Please copy every line of the data in which the string "with" appears.

# EXCERPTED RECORDS:
-*-
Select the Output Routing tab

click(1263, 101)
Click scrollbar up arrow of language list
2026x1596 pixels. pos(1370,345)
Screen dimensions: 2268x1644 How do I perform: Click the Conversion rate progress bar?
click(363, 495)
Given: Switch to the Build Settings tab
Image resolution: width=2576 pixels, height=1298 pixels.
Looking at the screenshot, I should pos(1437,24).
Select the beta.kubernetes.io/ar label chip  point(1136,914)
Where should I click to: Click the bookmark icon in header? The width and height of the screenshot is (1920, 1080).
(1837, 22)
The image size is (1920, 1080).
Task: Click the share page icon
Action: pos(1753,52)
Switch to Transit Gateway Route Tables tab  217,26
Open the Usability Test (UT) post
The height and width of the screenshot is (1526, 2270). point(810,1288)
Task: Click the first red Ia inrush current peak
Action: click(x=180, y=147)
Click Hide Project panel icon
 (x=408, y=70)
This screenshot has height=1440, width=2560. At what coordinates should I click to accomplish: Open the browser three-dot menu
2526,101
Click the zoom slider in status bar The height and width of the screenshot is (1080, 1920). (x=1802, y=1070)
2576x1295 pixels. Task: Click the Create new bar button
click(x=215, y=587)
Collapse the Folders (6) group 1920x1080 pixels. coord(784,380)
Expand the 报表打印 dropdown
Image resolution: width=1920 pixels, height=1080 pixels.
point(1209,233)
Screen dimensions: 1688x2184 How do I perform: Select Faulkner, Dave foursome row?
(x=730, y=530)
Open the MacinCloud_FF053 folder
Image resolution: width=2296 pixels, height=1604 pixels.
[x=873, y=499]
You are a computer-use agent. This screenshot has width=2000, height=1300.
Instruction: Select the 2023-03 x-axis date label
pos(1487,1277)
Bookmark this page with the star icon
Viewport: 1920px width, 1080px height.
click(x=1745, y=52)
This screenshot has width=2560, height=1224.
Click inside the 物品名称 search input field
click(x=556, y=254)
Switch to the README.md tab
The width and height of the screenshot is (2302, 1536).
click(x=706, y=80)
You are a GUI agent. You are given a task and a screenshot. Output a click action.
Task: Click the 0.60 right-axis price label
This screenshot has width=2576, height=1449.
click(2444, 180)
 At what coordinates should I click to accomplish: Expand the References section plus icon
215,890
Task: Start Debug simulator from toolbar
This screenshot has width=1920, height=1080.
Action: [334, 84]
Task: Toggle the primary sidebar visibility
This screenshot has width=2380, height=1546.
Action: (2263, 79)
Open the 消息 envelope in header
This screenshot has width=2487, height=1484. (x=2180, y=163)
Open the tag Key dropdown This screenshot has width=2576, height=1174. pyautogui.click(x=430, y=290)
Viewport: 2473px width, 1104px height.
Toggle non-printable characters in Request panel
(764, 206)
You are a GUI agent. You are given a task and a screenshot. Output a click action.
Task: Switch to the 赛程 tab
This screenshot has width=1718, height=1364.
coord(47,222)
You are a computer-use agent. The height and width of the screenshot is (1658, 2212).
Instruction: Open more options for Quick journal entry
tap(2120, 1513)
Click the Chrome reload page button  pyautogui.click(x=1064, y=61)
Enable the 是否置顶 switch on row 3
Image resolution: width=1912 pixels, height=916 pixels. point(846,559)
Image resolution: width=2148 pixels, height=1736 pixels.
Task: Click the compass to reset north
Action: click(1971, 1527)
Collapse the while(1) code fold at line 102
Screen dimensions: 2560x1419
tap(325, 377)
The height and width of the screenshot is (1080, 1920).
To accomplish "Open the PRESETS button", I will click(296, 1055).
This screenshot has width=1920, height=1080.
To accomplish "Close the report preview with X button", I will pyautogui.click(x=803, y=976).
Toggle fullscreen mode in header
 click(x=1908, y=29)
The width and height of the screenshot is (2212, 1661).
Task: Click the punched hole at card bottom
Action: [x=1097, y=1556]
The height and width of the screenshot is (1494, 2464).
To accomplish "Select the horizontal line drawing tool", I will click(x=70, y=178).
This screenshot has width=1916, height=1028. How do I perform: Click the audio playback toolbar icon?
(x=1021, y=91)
-*-
# EXERCISE RESULT:
Bookmark this page with the star icon
To accomplish "Close the report preview with X button", I will pyautogui.click(x=803, y=976).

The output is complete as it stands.